RECORDS TO PROCESS:
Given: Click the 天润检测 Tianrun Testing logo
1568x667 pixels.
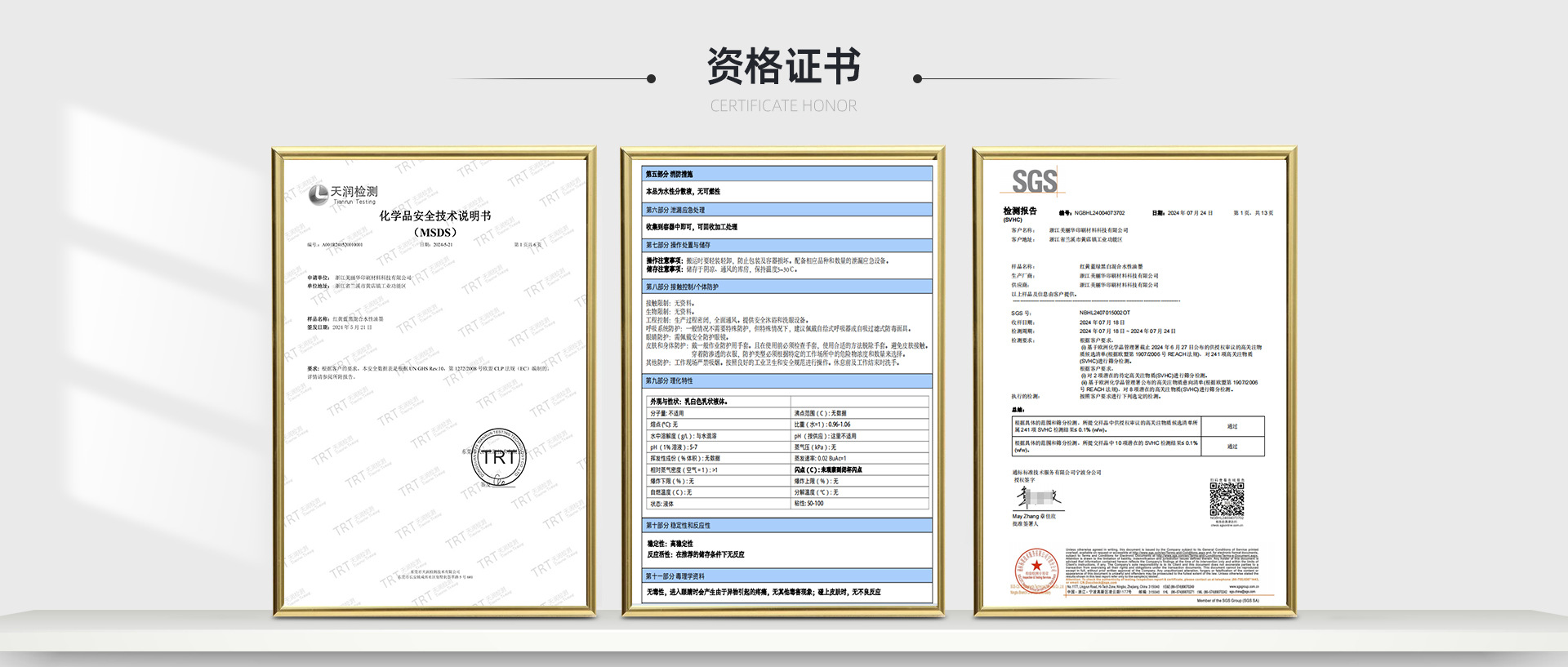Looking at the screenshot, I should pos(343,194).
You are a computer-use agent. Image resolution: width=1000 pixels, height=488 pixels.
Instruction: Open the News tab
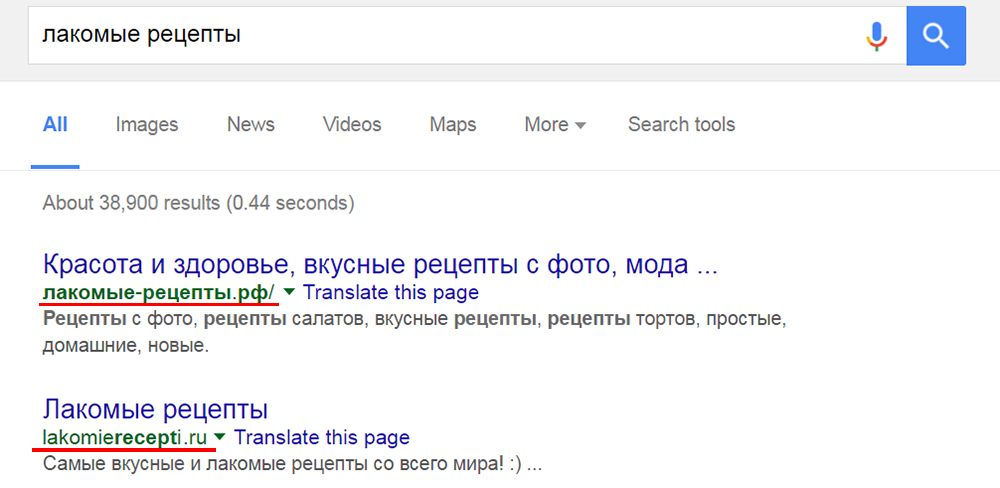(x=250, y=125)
---
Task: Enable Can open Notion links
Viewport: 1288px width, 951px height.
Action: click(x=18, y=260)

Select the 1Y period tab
* * *
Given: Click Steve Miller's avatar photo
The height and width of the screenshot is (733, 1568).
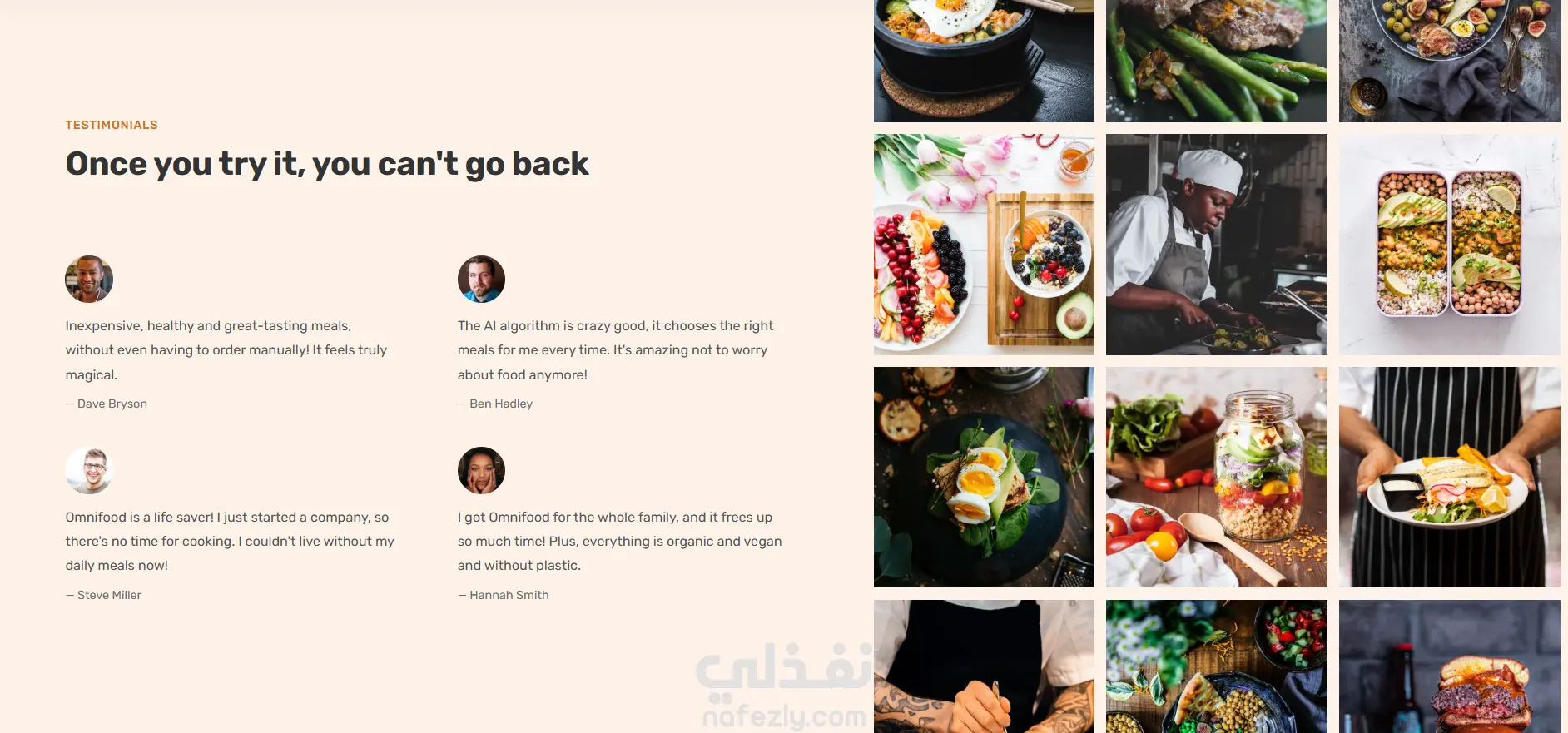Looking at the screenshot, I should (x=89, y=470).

STATED PROBLEM: Print the material from the line with "Given: Click Steve Miller's avatar photo" to the line with "Looking at the screenshot, I should (x=89, y=470).", both included, word for word, leaving out the pictures.

SOLVED PROBLEM:
Given: Click Steve Miller's avatar photo
The height and width of the screenshot is (733, 1568).
Looking at the screenshot, I should (x=89, y=470).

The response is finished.